The Lie of What's Right

I can do whatever I want as long as it does not hurt anyone. 

It seems everyone nowadays is sprouting this colloquialism. And if you disagree with them, then suddenly you are a a self-righteous prick bent on making them feel bad about their personal life decision, while unfairly judging them on their choice. Because, God forbid you try to tell somehow how to live their life nowadays.

Is it our job to live our life exactly the way we want it or is it our job to love others without stopping to inquire whether or not they are worthy? Is it our job to help others at all, or, should they just be taking care of themselves and not bothering us on our quest to go get what we want?
Free printable from Landeelu
Through the years, I've heard things like well, that may be right for you, but this is right for me. And, if it does not hurt anyone, then whats the big deal? It seems these days, the moral rule is that anything goes, as long as it does not hurt anyone.

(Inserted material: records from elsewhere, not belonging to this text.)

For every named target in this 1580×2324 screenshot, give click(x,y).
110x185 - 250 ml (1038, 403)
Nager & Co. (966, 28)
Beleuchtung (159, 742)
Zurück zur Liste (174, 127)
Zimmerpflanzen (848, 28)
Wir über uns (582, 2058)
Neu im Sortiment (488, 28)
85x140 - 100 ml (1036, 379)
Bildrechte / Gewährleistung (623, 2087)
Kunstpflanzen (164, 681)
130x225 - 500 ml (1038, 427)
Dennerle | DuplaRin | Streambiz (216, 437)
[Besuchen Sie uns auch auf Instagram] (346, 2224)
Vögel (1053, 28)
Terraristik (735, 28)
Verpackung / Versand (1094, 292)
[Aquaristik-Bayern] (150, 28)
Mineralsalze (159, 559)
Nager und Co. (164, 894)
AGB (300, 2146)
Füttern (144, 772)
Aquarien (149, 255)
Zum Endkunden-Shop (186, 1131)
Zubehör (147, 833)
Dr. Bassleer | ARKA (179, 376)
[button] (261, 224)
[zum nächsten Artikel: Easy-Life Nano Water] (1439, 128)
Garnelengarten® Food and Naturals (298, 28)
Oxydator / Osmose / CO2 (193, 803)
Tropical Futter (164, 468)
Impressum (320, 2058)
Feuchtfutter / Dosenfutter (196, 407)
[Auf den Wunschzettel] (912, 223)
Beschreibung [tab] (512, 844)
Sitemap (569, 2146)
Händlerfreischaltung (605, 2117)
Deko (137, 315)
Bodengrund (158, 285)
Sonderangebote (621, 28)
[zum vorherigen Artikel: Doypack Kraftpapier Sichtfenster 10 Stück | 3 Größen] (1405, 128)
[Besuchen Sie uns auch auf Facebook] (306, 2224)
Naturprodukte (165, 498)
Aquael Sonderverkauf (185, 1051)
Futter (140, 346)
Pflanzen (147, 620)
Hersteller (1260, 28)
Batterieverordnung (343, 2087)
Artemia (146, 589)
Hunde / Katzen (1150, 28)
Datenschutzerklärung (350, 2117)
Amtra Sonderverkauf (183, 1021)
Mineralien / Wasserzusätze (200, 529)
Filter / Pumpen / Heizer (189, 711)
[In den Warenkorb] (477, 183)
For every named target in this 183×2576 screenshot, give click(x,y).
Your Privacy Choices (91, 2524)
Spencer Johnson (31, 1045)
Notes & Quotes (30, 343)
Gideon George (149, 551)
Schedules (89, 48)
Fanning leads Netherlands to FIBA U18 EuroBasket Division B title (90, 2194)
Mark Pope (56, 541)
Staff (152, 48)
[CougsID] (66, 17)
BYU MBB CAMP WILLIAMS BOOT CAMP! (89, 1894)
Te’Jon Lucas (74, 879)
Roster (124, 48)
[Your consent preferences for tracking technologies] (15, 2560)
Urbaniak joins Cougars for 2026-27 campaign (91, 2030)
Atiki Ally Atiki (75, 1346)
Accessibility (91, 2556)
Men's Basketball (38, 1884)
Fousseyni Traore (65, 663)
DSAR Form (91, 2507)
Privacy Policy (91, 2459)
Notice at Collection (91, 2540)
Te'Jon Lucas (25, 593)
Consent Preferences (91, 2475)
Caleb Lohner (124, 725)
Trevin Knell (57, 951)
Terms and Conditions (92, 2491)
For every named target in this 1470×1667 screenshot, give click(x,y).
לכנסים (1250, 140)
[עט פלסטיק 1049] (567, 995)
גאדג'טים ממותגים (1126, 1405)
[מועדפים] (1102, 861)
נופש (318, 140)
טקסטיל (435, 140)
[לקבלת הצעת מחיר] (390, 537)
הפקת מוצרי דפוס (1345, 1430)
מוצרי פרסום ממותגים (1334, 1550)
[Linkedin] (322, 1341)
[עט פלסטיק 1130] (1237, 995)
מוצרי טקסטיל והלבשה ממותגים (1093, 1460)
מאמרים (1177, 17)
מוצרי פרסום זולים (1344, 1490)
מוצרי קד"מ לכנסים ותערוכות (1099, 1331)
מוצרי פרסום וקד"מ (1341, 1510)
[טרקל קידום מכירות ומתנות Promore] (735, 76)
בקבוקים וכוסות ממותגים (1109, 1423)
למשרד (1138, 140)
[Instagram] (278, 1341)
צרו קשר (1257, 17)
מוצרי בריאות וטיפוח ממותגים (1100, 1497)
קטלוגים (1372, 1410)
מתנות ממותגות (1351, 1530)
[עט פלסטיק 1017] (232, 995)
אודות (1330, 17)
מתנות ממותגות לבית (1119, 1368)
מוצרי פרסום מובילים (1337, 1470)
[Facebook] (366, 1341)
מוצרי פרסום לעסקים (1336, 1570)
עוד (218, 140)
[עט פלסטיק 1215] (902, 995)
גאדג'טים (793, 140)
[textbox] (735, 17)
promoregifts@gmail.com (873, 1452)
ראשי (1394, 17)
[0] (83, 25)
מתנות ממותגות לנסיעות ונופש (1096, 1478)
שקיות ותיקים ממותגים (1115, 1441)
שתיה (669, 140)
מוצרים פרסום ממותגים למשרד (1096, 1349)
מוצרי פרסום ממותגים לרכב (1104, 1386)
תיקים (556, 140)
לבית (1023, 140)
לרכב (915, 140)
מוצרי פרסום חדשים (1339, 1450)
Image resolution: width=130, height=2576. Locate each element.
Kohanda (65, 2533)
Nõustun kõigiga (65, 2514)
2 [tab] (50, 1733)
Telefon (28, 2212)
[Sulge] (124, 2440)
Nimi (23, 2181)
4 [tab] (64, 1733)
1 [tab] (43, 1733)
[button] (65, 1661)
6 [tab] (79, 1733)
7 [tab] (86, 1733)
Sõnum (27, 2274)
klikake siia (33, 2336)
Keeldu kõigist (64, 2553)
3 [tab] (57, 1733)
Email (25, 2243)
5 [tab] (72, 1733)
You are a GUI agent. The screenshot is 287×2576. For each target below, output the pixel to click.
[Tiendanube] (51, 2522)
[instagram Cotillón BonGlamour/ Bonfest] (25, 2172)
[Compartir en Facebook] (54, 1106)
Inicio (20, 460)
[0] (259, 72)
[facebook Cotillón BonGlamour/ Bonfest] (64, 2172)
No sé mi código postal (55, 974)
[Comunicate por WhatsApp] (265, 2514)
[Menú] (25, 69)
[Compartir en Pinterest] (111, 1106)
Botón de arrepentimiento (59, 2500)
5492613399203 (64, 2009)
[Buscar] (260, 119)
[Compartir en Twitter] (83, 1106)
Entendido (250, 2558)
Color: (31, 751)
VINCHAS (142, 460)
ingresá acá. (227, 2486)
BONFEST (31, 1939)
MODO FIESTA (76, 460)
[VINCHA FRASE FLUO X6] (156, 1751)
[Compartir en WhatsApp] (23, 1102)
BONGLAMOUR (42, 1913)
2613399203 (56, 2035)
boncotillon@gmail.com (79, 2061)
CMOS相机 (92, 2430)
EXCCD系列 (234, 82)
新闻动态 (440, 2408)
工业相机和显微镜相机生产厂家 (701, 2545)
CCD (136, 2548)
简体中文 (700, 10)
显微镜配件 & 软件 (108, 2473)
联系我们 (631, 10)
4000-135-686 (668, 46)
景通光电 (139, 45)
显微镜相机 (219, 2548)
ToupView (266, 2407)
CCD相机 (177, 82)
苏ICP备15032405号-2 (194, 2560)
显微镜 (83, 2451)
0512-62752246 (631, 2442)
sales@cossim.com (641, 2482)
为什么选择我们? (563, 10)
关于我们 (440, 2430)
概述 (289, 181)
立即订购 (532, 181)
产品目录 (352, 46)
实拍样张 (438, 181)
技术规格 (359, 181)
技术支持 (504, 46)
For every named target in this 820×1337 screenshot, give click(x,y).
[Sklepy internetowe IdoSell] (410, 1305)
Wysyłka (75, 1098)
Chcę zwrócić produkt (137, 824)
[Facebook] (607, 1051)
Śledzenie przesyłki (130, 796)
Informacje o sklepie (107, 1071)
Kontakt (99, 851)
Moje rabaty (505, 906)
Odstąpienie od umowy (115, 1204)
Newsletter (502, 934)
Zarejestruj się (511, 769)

I've always had a problem with this.

For one, its inherently and utterly selfish. It puts all the focus on you. The world turns on the axis of your shoulders, so thus your choices are your choices and, your life is only your life. It's you, you you you.

I hear things like: How dare you try and tell me what to do? How dare you judge me? I'm living my own life. You don't get to tell me what to do. Go live your life. And let me live mine.

And some of those statements are true. I am 27 years old and no one can tell me what to do. But that does not make all the things I can do, or choose to do, somehow right. That does not give me a free ticket to just go out and live my life exactly how I want it regardless of anyone, or anything else.

Why, now-a-days, do we all feel above judgement? We act like spoiled little babies, a privileged race of humans spending all our money on ourselves (because, of course, we earned it) and making ourselves as comfortable as possible (because, we deserve it) and naively thinking that all our decisions effect ourselves and ourselves only (a total lie because in a world full of people all decisions somehow effect everyone even if you can't see it).

I'm not saying that pampering yourself sometimes is awful. I'm saying we live in a world where our entire lives are devoted to pampering ourselves. Where we sing our own praises and feel completely justified in smashing anyone who tells us otherwise. I've done this myself as well as seen it everywhere. We feel we deserve things just because we exist. This is wrong. 

I can do whatever I want as long as it does not hurt anyone is a lie.

An outright lie.

Honestly, it should read:

I can do whatever I want as long as it helps someone.

When you see this, you realize how selfish the other statement really is.

So, stop living life for yourself. Live it for others. If you keep living the lie, sure, you'll probably have more toys then anyone else, and you'll probably be really comfortable. But who is going to care, besides yourself? You'll just be one more lonely, selfish person with a lot of stuff, quickly forgotten in the rat race.

What do you think?


6 comments:

Deanna Fike said...

in the past i've definitely lived by the "i'll do what i want as long as i'm not hurting anyone in the process" mantra. but i was actually hurting more people than i realized.


i just noticed that my button is of unicorn me. that is so awesome. :)

Rachel G said...

Like Deanna said, I think much of the time, people who believe that they are living in a do what they want without hurting people process really ARE hurting people whether they mean to or not because it's a fundamentally self-centered way to live. Like you said, we aren't called to be self-centered.

Vicki Sheehan said...

so, so true : )

Tori Bragg said...

AMEN!! You're always hurting another person when you're allowing your actions and thoughts to be self-centered. I think all of us have struggled with this at some point in time, so great job on pointing this out :) It's so important for us to be continually thinking of others before ourselves, especially because of how self-centered our world is. We're constantly being bombarded with "Me, me, me!" and to get that out of our system we need to actively fight it.

Angi said...

I completely agree w/ Rachel and Deanna and Tori (and you!). I think that whole attitude causes more damage than people realize, because generally you ARE hurting someone whether you think you are or not. The other phrase that drives me absolutely crazy is "Do whatever makes you happy" or, on the flip side, "Get rid of anything/anyone that doesn't make you happy." How selfish is that? I've personally been burned by friends who have that attitude. When did we start dumping friends who are having a bad day/week/year and are in a funk, just because they're not making US happy? It's ridiculous, and honestly a really sad way to live. If people could just get over being selfish and realize that helping other people is the BEST way to make yourself happy, the world would be a better place!!

Carolynn said...

Totally agree! :) I hate that do whatever makes you happy as well because a persons emotions can be so fleeting!